(Text block):
-- Opening Marker --

Food waste recycler Valley Proteins chose Pure Storage's all-flash converged infrastructure to replace Dell EMC VNX-Cisco UCS for 24 TB of usable storage with Cohesity backup.

Brad Wilton changed his way of thinking about flash storage after seeing the Pure Storage FlashStack converged infrastructure in action.

Wilton is director of IT at Valley Proteins, a Winchester, Va., firm that recycles food-service waste and waste byproducts into agricultural feed and biofuel. Valley Proteins is converting to an all-flash data center to underpin SAP databases that track inventory, materials processing, vehicle location and other items central to its business model.

The specialty recycler has implemented Pure all-flash storage infrastructure with 137 TB of raw capacity, which is reduced to 24 TB after applying compression and data deduplication. The Pure Storage FlashStack converged infrastructure combines Pure FlashArray//M all-flash arrays, Cisco Unified Computing System (Cisco UCS) servers and Cisco fabric interconnects.

Previously, Valley Proteins ran converged infrastructure based on Cisco UCS with attached EMC VNX storage. The transition started when Wilton joined Valley Proteins five years ago. At the time, the company was struggling with a SAP implementation and plagued by intermittent network outages that lasted for days. 

Around the same time, company executives decided to relocate the Valley Proteins campus from its rural setting to an urban facility it already owned, a move that coincided with its next tech refresh cycle.

"We started looking at all-flash options from [Dell] EMC and Pure Storage. We really had a hard time initially in believing the Pure Storage marketing literature. The performance and management they were claiming with FlashStack just seemed too good to be true," Wilton said.

-- Closing Marker --

(What to work on):
[1] In the Valley Proteins article, what does the company turn food-service waste and waste byproducts into?
[2] Continue the Valley Proteins flash storage article from where it stops.

(Supplied material):
-- Opening Marker --

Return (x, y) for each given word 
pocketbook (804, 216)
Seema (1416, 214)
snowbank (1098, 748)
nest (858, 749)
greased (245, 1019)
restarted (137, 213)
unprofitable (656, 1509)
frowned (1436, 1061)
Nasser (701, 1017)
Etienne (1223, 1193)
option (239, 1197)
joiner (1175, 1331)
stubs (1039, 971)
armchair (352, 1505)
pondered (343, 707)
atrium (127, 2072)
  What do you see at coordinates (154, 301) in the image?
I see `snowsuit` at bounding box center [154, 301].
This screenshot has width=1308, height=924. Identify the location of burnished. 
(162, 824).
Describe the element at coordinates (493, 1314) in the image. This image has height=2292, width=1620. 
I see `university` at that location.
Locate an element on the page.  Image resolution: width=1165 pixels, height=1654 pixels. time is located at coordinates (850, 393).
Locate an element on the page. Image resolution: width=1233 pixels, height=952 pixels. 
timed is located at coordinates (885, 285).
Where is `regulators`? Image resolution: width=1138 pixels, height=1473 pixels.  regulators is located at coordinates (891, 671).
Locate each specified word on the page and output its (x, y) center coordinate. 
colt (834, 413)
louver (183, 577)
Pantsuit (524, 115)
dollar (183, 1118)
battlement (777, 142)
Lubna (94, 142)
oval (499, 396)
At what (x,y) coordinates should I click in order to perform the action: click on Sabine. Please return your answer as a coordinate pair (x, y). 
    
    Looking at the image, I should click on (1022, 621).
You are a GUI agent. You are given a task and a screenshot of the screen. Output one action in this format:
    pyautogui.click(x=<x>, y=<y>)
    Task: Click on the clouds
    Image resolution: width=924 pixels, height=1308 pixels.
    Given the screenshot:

-- Closing Marker --

(Task results):
[1] Agricultural feed and biofuel.

[2]
Kicking the tires on Pure Storage's all-flash CI

Wilton visited a nearby Pure Storage customer for a firsthand look at FlashStack. He said he "kicked the tires" for several hours and came away "absolutely shocked" at the ease and performance aspects.

"I know this company well, and they knew we were coming by to visit their data center. When we got there, the engineer had to go look up the IP address of the Pure array. He didn't know it by heart. That's how infrequently they need to log in and work on it. That was an eye-opener," Wilton said.

Valley Proteins director of IT Brad WiltonBrad Wilton

Next, Wilton separately met with Dell EMC and Pure Storage to test VMware Enhanced vMotion compatibility (VMware EVC). Wilton said he needed to ensure his eventual purchase could scale to support a fully virtualized environment that supports 2,000 employees.

"I went up to Boston and New York one week to meet with EMC and Pure to solidify my decision," he said. "While the Pure EVC test was going on, I had a Pure presales engineer on site with my own engineer. They racked and stacked the arrays, and my engineer moved the sample workloads from the EMC arrays to the Pure flash arrays, without the aid of professional services. Again, that was shocking."

Wilton next instructed his engineer to start migrating the entire Valley Proteins environment from EMC to the Pure Storage FlashStack converged infrastructure. "He accomplished the entire move in less than three days," Wilton said.

Pure Storage flash edges VNX on performance, price

Wilton said Valley Proteins is getting about 6-to-1 data reduction with Pure Storage inline compression and dedupe. The efficiency will allow Valley Proteins to shrink its hardware footprint and stretch the life of the arrays, Wilton said.

Improved SAP database performance is another immediate benefit. "We're running SAP, but HANA is still on our roadmap. When we put in the Pure Storage flash, we were immediately getting HANA-like performance, even though we aren't running HANA yet," Wilton said.

In addition to retiring its Dell EMC VNX arrays, Valley Proteins plans to phase out Dell EMC Avamar backup appliances. Wilton said he will replicate Pure Storage FlashStack snapshots to Cohesity DataPlatform disk-based backup appliances.